Николай Ходаковский
Смутные времена… Рассказы
Капуста
Вася Коханин лежал на деревянной лавке, стоявшей рядом с теннисным столом в самом углу двора. Московский двор, запылённый послевоенный двор. Тепло только входило, но листья ещё молодых лип уже посерели от пыли. Они даже серебрились на солнце. В конце пятидесятых стали сажать липу. Она была серой как жизнь и обманчиво серебрилась. Двор был окружён четырёхэтажными домами и от остального мира отделялся забором. А может быть мир отделялся от двора… Двор был Васиным миром.
Вася лежал на лавке, положив драный портфель под голову, ногу на ногу. Вася подрыгивал носком рваного матерчатого башмака, из которого торчал ноготь большого пальца и размышлял о вращениях теннисного мяча. Он мыслил и ждал, когда соберутся мужики и начнётся игра. Тогда все были захвачены настольным теннисом. В каждом дворе были самодельные столы. Из досок, фанеры, иногда даже крашенные. Делали кто как мог. Большие и маленькие, высокие и низкие, добротные и кривые. Каждый любил свой стол.
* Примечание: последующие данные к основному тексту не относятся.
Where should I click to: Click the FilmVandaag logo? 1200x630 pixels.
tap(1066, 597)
И Вася любил свой стол. Любил свой двор и любил, когда собирались играть. Ему не было равных. Может за то и любил, что не было ему равных, а может не было равных, что любил.
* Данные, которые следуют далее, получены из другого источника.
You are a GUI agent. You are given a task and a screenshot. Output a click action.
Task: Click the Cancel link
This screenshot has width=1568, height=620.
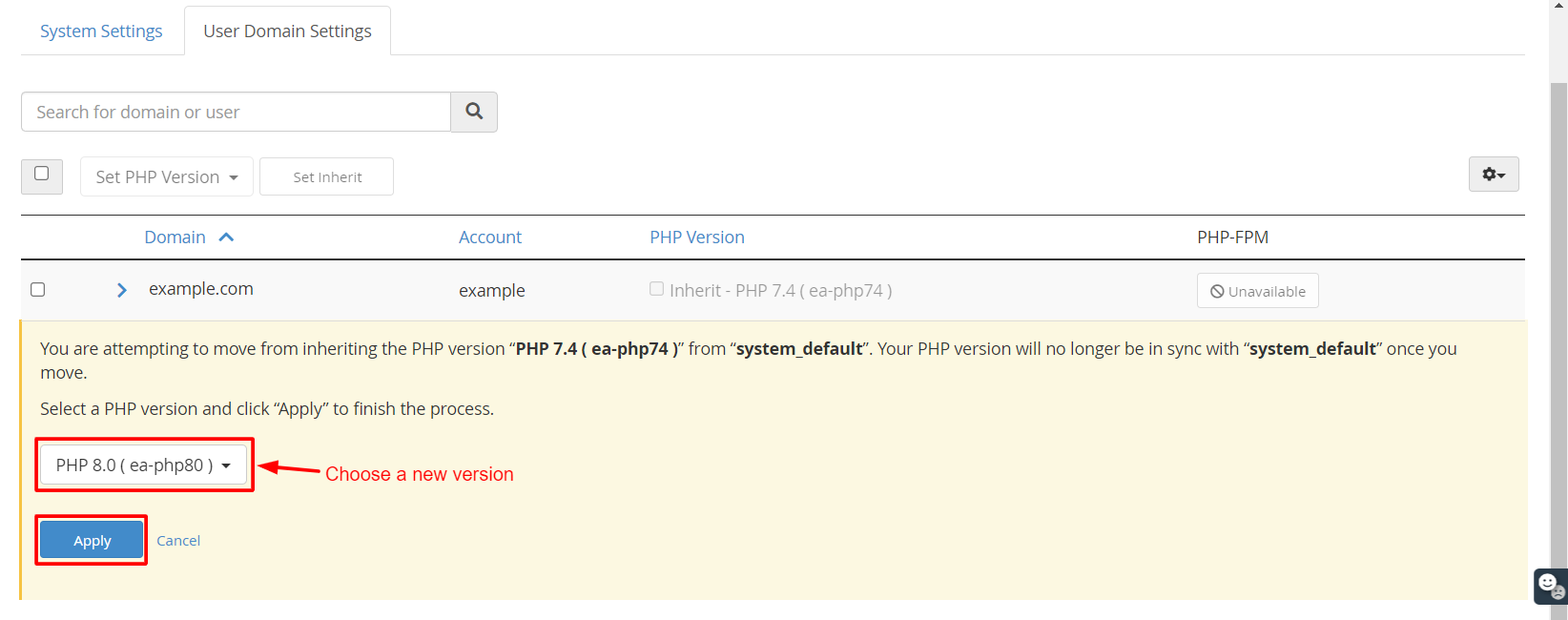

Стаивал снег, Вася прогуливал школу, начинался теннис. Он шёл в школу, но, проходя мимо стола, застревал здесь, ложился на лавку, ждал. Мать была на работе и ничего не знала. Ей сообщали о прогулах сына, она порола его, но страсть сильнее боли. И Вася снова играл.
Наступало лето, и Вася дни проводил у стола. Раньше, когда Вася только учился играть, он дни проводил под столом. Играли на "под стол", проигравший лез под стол. Под столом Вася и рос. Вырос, теперь под стол лазали другие, лазали все, кто брался играть с Васей.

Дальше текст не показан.